Bu tutarın ise vergi matrahına ilave edilerek vergilendirilmesi gerekmektedir.
Dolayısıyla firmalar açısından ilave bir vergi yükü anlamı taşımaktadır.
Aslında
Finansman Gider Kısıtlamasının; Vergi Mevzuatında ki, kısa bir hikayesine
bakacak olursak; 1.1.1996 tarihinden itibaren geçerli olmak üzere, 4008 sayılı
yasa ile GVK 41/8 maddesi, KVK 15/13 maddelerine konulan ilave hükümlerle
VUK’nun 274.maddesine göre dönem sonu stoklarını Son Giren İlk Çıkar (LIFO)

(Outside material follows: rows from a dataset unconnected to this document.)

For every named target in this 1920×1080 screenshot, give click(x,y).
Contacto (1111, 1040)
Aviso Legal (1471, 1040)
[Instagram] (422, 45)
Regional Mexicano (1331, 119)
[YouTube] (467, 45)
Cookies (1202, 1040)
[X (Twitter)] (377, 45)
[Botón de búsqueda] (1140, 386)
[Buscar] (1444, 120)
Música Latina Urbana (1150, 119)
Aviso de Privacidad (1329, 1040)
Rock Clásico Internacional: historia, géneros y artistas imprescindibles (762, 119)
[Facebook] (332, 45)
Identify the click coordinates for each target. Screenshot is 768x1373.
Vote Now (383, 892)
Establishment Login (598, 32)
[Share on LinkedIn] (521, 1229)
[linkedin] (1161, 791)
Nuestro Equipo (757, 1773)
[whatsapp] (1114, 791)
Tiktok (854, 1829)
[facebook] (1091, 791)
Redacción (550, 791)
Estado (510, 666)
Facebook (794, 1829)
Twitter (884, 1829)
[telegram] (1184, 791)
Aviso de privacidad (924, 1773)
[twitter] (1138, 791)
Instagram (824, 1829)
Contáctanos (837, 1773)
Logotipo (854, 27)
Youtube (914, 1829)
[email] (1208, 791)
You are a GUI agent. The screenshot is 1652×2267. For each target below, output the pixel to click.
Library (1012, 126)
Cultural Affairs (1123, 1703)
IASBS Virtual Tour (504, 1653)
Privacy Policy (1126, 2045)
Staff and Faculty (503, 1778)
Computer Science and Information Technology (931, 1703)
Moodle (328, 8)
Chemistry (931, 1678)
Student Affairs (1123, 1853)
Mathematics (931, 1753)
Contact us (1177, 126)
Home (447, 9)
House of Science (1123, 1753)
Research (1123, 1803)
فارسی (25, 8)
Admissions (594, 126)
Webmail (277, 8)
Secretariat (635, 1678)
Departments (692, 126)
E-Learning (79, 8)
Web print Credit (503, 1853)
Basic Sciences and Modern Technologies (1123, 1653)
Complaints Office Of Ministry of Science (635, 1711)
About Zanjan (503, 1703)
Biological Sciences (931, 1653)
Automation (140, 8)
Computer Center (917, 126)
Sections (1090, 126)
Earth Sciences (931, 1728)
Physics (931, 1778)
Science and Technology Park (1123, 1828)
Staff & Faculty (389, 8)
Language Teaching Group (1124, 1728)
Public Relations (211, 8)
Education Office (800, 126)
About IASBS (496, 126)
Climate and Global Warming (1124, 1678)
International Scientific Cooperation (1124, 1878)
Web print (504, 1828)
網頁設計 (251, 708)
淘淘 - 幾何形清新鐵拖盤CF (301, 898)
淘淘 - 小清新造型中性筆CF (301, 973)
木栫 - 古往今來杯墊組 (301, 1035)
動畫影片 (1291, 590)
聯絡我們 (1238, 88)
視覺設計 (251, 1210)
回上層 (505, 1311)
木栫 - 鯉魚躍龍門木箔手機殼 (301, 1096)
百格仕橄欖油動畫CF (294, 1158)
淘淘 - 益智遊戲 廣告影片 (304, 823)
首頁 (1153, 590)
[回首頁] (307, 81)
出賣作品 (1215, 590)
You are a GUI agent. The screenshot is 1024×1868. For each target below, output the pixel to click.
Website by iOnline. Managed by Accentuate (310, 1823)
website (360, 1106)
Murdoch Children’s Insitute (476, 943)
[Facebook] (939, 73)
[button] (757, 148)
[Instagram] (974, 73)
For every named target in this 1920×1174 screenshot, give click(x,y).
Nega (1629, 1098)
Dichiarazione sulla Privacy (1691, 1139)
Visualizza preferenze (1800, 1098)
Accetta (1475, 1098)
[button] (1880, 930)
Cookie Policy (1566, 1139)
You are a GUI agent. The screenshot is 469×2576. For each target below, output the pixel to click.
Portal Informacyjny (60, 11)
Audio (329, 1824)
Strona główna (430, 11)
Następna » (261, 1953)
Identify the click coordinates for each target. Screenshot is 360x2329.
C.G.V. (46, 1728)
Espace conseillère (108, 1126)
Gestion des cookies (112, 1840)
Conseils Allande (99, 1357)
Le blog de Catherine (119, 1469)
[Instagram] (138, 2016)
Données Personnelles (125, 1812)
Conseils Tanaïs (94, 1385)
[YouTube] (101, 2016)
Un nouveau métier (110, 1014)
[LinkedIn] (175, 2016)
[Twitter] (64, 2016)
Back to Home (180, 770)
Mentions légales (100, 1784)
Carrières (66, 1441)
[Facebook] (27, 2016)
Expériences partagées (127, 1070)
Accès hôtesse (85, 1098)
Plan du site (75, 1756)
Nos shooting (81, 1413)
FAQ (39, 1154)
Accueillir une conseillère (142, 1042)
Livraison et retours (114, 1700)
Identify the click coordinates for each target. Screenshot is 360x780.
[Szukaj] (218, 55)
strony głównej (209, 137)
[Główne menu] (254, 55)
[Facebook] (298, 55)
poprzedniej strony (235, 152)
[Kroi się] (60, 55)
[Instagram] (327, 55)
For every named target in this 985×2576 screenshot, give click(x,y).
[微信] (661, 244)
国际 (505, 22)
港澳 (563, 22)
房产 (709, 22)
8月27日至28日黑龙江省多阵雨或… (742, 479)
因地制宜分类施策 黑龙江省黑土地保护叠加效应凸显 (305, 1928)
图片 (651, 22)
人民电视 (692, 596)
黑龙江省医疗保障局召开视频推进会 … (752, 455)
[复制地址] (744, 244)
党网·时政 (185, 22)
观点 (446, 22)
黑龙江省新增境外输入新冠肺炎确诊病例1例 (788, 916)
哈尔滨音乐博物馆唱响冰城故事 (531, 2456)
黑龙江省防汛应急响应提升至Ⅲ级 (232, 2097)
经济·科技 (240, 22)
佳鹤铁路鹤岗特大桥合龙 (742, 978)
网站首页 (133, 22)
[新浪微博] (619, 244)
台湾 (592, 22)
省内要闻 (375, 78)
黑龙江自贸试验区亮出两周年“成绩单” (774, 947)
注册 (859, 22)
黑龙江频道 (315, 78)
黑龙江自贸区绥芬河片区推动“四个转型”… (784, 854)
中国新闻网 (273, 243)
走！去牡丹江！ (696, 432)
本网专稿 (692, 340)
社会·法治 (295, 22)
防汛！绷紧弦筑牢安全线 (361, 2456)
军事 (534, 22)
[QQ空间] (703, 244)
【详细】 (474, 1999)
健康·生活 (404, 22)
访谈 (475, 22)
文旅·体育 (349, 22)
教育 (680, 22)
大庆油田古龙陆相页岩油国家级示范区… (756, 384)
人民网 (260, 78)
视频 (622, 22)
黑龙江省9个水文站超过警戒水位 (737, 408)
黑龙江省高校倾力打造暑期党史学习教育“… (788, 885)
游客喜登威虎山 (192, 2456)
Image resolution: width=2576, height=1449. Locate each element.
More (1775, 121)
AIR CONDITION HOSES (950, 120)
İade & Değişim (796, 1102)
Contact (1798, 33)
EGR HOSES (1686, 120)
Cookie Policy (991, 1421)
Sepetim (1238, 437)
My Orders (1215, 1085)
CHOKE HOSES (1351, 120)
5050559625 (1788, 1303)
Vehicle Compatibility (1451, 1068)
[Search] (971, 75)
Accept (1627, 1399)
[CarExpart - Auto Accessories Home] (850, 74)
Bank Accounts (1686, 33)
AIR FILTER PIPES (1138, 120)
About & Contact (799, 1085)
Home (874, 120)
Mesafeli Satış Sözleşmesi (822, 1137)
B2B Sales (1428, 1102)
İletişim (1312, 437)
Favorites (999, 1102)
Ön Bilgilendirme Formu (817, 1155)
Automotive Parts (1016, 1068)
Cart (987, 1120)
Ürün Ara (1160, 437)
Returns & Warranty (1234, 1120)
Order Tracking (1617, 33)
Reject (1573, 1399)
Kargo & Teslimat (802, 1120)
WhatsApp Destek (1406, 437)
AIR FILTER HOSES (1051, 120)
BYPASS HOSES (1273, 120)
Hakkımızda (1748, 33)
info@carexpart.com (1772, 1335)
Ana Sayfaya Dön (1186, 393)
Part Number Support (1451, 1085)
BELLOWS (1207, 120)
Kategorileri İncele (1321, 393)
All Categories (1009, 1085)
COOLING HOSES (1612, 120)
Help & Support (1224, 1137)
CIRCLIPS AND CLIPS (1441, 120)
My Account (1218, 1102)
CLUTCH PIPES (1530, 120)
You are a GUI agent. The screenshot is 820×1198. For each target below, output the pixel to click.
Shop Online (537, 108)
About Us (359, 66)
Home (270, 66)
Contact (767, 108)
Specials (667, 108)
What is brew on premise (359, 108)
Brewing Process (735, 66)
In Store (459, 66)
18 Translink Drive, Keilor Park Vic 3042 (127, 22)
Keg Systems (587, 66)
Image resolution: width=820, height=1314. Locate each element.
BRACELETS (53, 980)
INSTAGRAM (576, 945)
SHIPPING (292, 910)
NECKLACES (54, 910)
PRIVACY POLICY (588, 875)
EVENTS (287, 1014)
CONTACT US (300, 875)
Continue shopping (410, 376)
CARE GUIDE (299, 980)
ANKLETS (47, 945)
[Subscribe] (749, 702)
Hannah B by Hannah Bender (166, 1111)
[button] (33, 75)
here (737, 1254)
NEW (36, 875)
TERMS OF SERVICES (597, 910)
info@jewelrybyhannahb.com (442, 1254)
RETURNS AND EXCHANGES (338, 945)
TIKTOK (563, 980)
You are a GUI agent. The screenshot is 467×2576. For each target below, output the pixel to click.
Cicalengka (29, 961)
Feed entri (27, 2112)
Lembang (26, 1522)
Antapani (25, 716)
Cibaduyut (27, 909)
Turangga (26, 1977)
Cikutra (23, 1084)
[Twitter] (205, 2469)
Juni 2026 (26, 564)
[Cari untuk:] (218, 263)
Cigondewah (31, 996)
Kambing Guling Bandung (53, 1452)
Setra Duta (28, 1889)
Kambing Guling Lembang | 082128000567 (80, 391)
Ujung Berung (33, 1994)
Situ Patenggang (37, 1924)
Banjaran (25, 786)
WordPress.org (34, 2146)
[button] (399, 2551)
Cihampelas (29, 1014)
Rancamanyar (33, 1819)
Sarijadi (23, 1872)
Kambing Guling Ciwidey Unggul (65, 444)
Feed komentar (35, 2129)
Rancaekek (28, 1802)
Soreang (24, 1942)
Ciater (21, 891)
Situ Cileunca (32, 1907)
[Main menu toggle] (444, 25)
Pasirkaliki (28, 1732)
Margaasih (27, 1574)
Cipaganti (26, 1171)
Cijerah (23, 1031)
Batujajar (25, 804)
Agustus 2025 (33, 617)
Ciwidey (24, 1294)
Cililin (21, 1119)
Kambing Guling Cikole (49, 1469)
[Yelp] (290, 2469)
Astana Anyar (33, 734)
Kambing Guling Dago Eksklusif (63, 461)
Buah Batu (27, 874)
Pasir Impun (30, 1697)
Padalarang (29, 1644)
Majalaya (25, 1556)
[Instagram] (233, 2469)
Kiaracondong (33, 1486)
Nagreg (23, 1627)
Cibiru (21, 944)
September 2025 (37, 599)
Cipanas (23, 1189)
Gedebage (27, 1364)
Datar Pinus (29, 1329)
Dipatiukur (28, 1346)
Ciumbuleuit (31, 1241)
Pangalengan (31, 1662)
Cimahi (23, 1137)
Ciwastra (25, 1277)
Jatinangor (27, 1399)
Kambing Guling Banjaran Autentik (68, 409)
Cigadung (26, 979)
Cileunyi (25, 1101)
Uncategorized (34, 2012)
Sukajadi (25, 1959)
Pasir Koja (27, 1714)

yöntemine göre değerleyen veya VUK’nun 298.maddesine göre iktisadi kıymetlerini
yeniden değerleyen ve yeni değerlenmiş değerler üzerinden amortisman hesaplayan
işletmelerin yabancı kaynak için ödedikleri gider ve maliyet unsurlarından bir
kısmını ticari kazancın tespitinde gider ve maliyet unsuru olarak dikkate
alamayacakları belirtilmişti. Finansman giderlerinin Maliye Bakanlığınca
belirlenen orandaki kısmı gider ve maliyet olarak kabul edilmemekteydi. Gider
indirimi kısıtlaması oranı VUK hükümlerine göre o yıl için belirlenmiş yeniden değerleme oranının,
ilgili kuruluşlardan alınan bilgilere göre Maliye Bakanlığınca o yıl
hesaplanan ortalama ticari
kredi faiz oranına bölünmesiyle bulunan oranın %25 i
olarak uygulanıyordu. Eski düzenlemeye göre;1-Stoklarını LIFO yöntemine göre
değerlemeyenler, 2-Yeniden değerleme uygulaması yapmayanlar veya Yeniden
Değerleme uygulasa bile amortismanlarını yeniden değerlenmemiş tutarlar
üzerinden hesaplayanlar, 3-Sanayi siciline kayıtlı imalatçılar, 4-Bankalar,
sigorta şirketleri, finans kurumları gider kısıtlamasına tabi
tutulmamaktaydı.
Gider
kısıtlamasına ilişkin eski düzenleme 2001 yılında (En son 2001 ikinci üç aylık
geçici vergi dönemi için uygulanmıştır.)yürürlükten kaldırılmıştı.
Ancak
Finansman gider kısıtlaması uygulaması, 15 Haziran 2012 tarih ve 28324 sayılı
Resmi Gazetede yayımlanan 6322 sayılı kanun ile yeniden Vergi Sistemindeki
yerini almıştır. Bu düzenlemeye göre, 193 sayılı Gelir Vergisi Kanununun 41.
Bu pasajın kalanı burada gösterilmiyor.